Analysis of repeated pure rolling contact over a dent defect with nonlinear kinematic-hardening material behavior.

摘要

A “three-body” elastic-plastic finite element model of 3-D axisymmetric pure rolling contact has been developed to study the effects of a spherical dent defect. The model represents a deformable sphere rolling on a dented semi-infinite half-space. It consists of a 400 μm diameter rigid indenter, an elastic-plastic half-space, and a 12,700 μm diameter deformable sphere. The rigid indenter is used to place a spherical dent defect on the surface of the half-space.
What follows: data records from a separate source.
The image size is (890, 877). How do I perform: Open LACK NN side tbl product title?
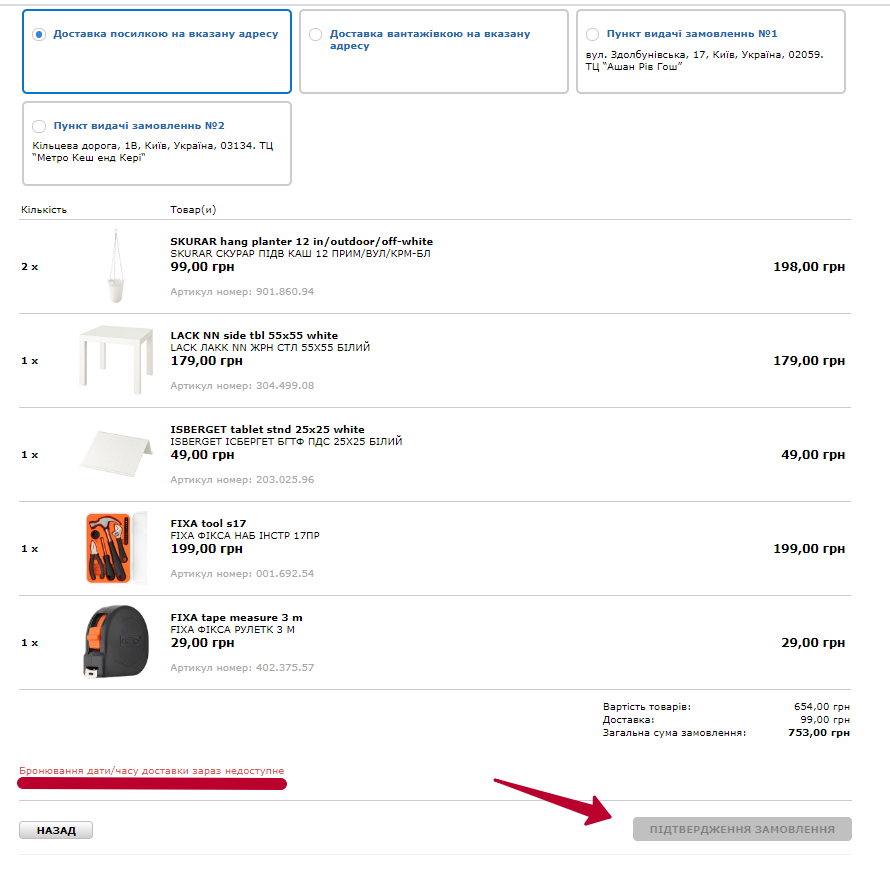254,335
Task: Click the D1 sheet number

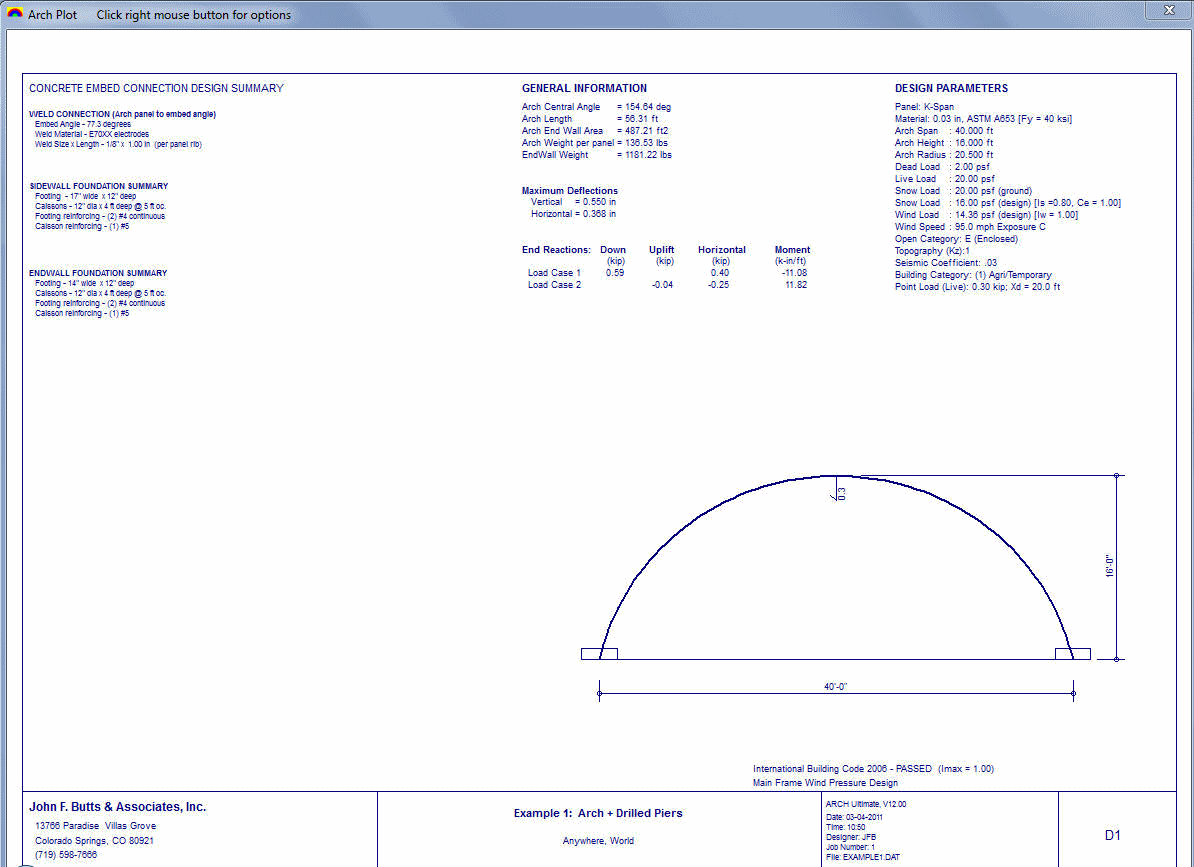Action: pyautogui.click(x=1113, y=835)
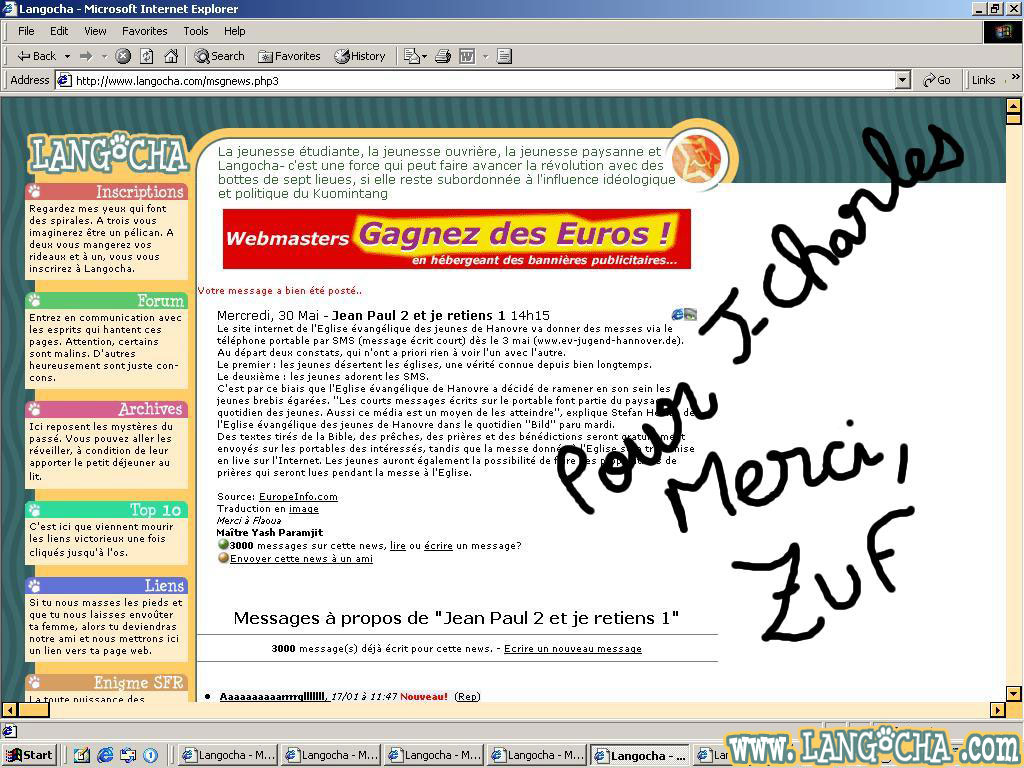Viewport: 1024px width, 768px height.
Task: Open the Tools menu
Action: (196, 31)
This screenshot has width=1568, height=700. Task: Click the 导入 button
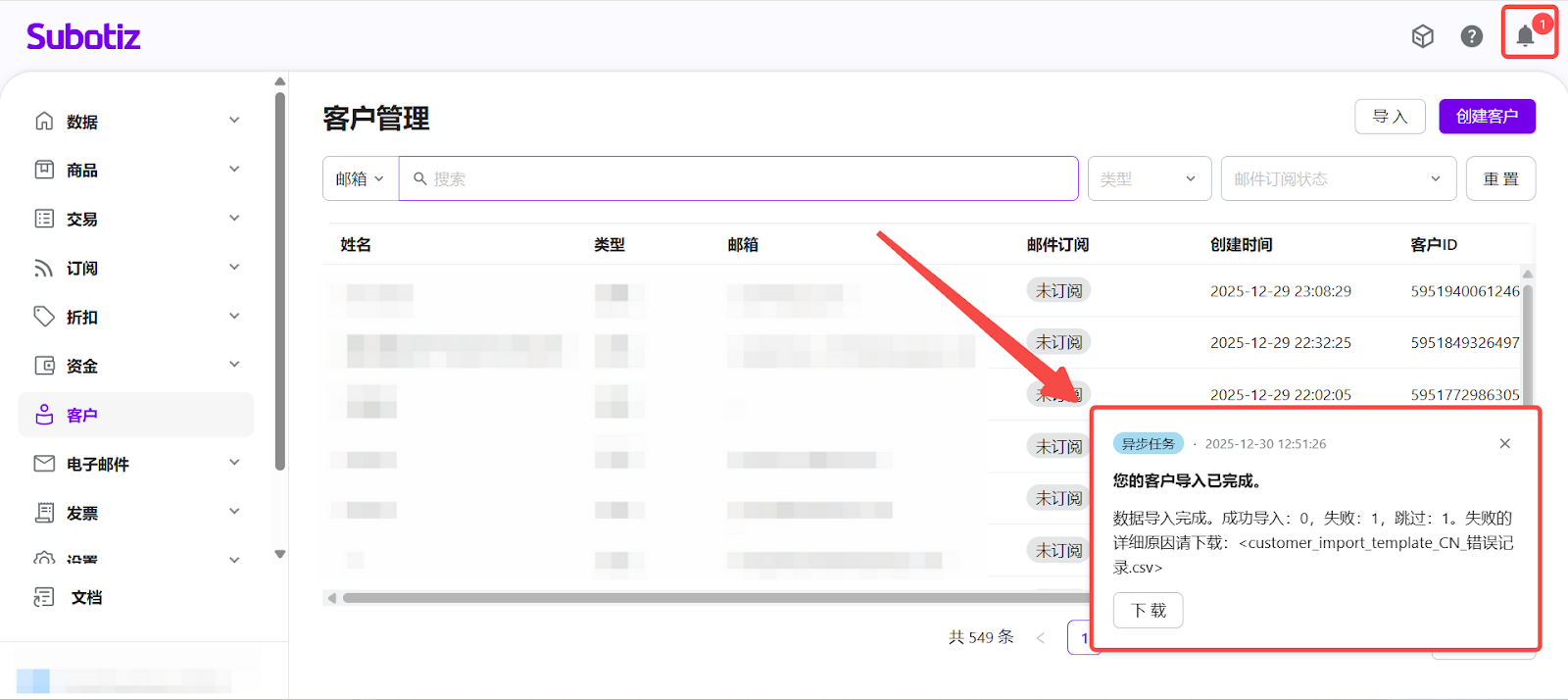pos(1389,117)
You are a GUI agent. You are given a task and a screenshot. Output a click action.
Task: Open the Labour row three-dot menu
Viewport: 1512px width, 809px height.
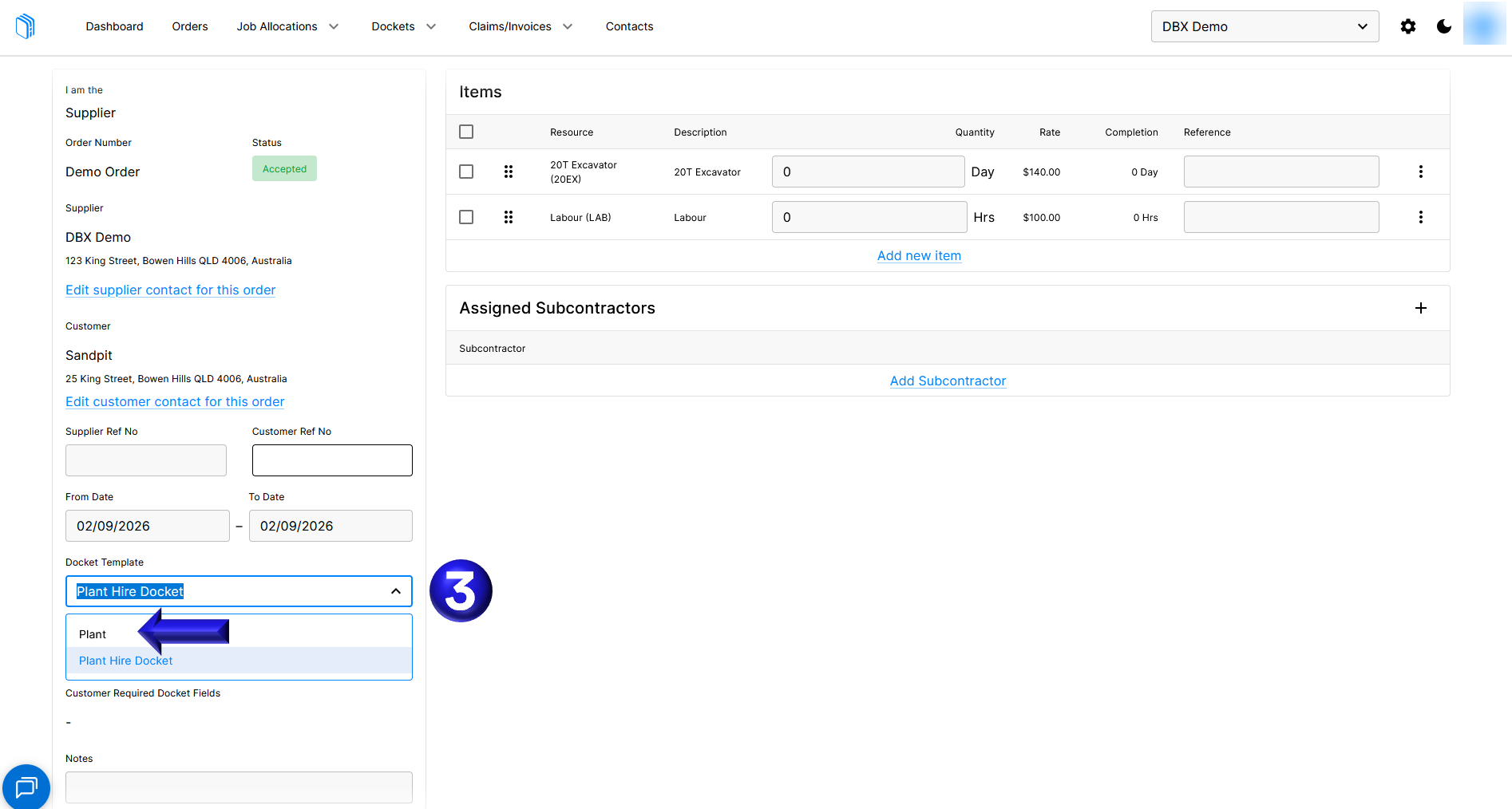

Rolling contact simulation over the dent defect is performed by translating the deformable sphere vertically downward and upward to complete 1 contact cycle. The material model is an Armstrong-Fredericks type with nonlinear kinematic-hardening adjusted to match 52100 bearing steel tests by Hahn et al.; The finite element results are used to predict the location and plane of crack nucleation and fatigue life using several variants of the critical plane fatigue criterion. Crack nucleation is predicted radially inward from the maximum dent bump consistent with the first appearance of cracks reported by Dommarco et al, from 3 ball-rod rolling contact fatigue tests. Fatigue life prediction is seven and eleven times less than the average experimental crack initiation life for the Manson-Coffin total strain and Basquin's stress life methods, respectively, and greater by a factor of 21 for total strain adjusted with the Fatemi-Socie parameter.